Category Archives: Uncategorized

Best comments of the day

From the crits of my short story:
“It didn’t feel like one of your stories, and not because it was good.” — Mark
“I was waiting to find out if we were at a Renaissance Faire.” — Kira
“You could lose nine pages and I wouldn’t notice.”
and
“As a reader I hate it when characters are smarter than I am.” — Caren

Of course, that’s only fragmentary and quotes are funnier when they seem inadvertently negative, so that’s not how the crits went. But it’s still funny.

More Mac loving

I love that when I try to get something 50% improbable working on the Mac, like get some crazy piece of unsupported hardware working, it’s so absolutely chilled out about it. It doesn’t flip out and blue screen or freak out and start throwing errors at me. It doesn’t work, doesn’t work, hey, it works. It’s 95% less stressful than doing equivalent tasks on the PC.

Which, not coincidentally, is now on my desk in pieces and unbootable.

I want to find out who she is, because she’s my hero

Here.

HOST: Is there some cost to you, psychologically or emotionally, in using these techniques?

TONY: Yes. When I came back I was experiencing intense guilt. I’m still dealing with that, and I think that any sane person put in the situation that I was of brutalizing a helpless person, it doesn’t matter who they are, you’re going to suffer psychological consequences. A friend of mine trained with me as an interrogator and trained in Arabic with me. She was sent to Iraq and asked to use these harsh techniques in the interrogation booth in Tal Afar. She refused, twice. She was ultimately taken off of her post. She… she killed herself rather than use these techniques. We’re asking our young servicemen and women to make a choice. To torture people or destroy themselves, and I don’t think that’s how we want to treat our service people.

Finally, taking on the boring

I always do a little eye roll when I see crazy spec ads or package designs for cool products. Yeah, it’s great, you did a funny ad for condoms. I’m sure it made your friends laugh. I’ll throw it on the pile of funny ads for condoms. What else do you have? Quirky wine labels! Outstanding.

What I’m really interested in seeing is how you do something difficult.

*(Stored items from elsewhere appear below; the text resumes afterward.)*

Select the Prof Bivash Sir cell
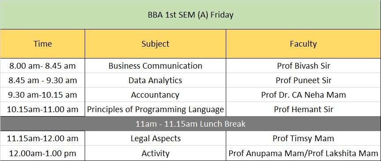381x161 pixels. tap(303, 66)
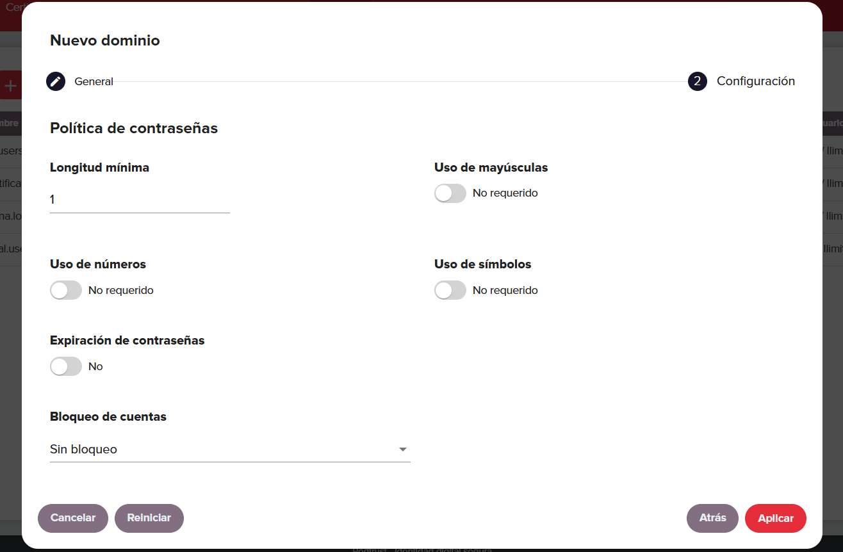
Task: Click the Cancelar button
Action: coord(73,518)
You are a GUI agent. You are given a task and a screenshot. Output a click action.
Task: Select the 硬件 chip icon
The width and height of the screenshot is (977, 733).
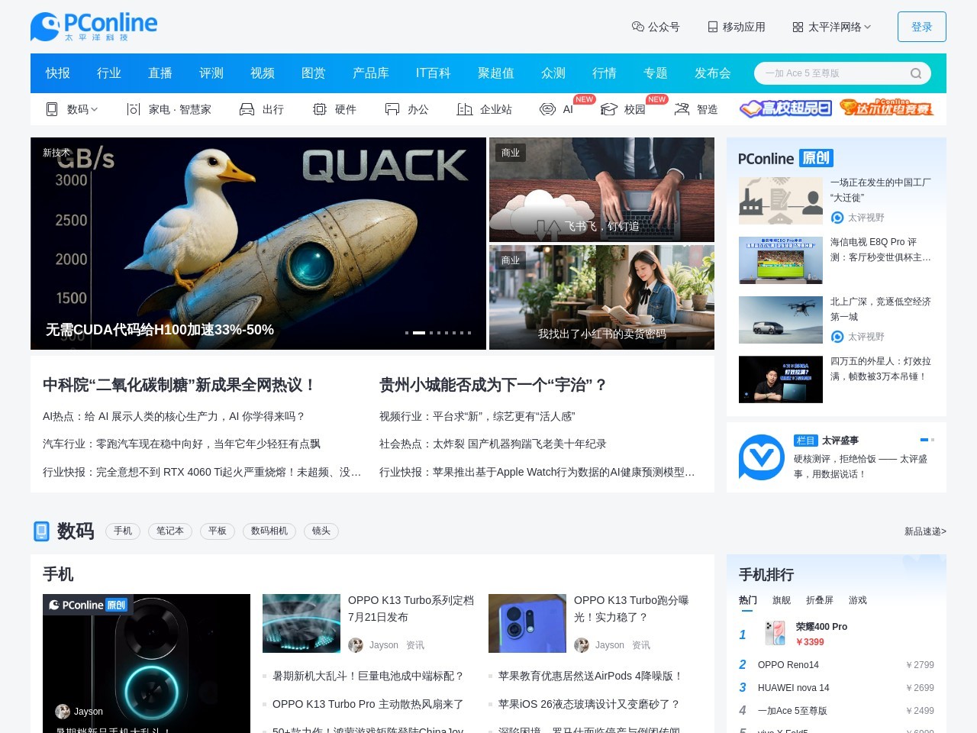click(x=319, y=109)
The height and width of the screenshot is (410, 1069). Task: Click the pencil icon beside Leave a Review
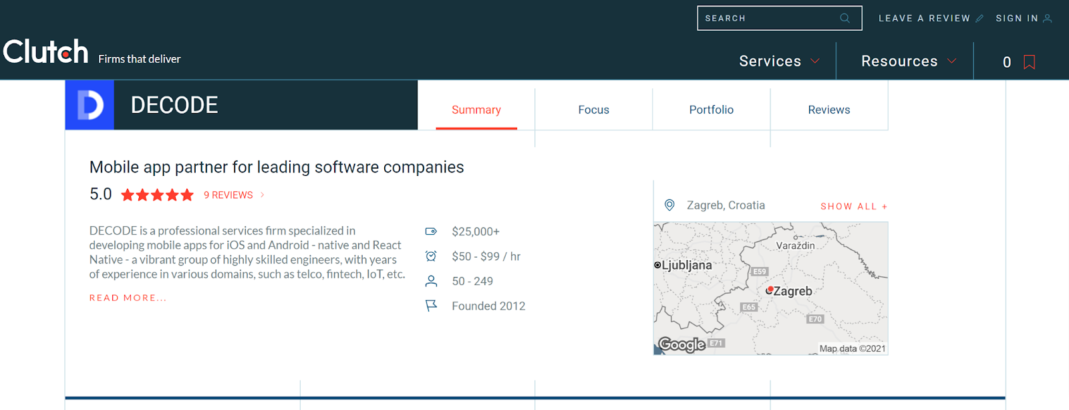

#3, I Hate It When by Stefanie Stalder made me happy.

To criticize, it might be a little too much of the “clean look with text” thing. But our of those four, it’s not the most eye-catching or obviously clever. But wouldn’t you hire the person trying to find more difficult challenges and solve them?

I have nothing to add to this

Andrew Sullivan

One way to look at how the Bush administration redefined torture out of existence, so that it could, er, torture human beings, is to compare their criteria for “enhanced interrogation” with those for rape. Raping someone need not leave any long-term physical scars; it certainly doesn’t permanently impair any bodily organ; it has no uniquely graphic dimensions …. and although it’s cruel, it’s hardly unusual….

So ask yourself: if Abu Zubaydah had been raped 83 times, would we be talking about no legal consequences for his rapist – or the people who monitored and authorized the rape?

My new chapter two

So the moon book… I wrote a new chapter two this weekend, and it’s all about thrilling stuff like server virtualization, network design, and other deeply geeky stuff. It’s probably totally hilarious and awesome to everyone who’s worked tech support or at a deeply underfunded school or government agency, and I’m equally sure any future editor’s going to read it, frown, and cross through the whole thing with a red pen.

And then I’ll publish it as the author’s cut or or something. Go all Piers Anthony “What of Earth” style.

Screaming mini mini update

My Mac Mini project is complete. I am soooo loving it. I’m already barely using my dying PC after only a few days, which is surprising. So here’s the scoop.

1: bought a Mini.
2: bought an ergonomic USB keyboard + mouse, hard drive, and the wrong RAM. What I should have bought was *204* pin RAM, not 240. I can’t believe I did that. It was a great moment when I got the case open (there’s a reason Apple considers it not user-serviceable)
3: installed the better hard drive
4: ordered and waited for the right memory, installed it

I really want to put some kind of massive super-antenna on it now, but I’m going to let that go.

What I ended up with is a fantastically quick, stable-as-a-rock, silent Mac that makes writing or doing dev work a pleasant, quiet activity. I love it, and doing a lot of the work myself, it cost less than I’d figured it’d end up taking to get my PC back up. Sometimes being a geek pays off.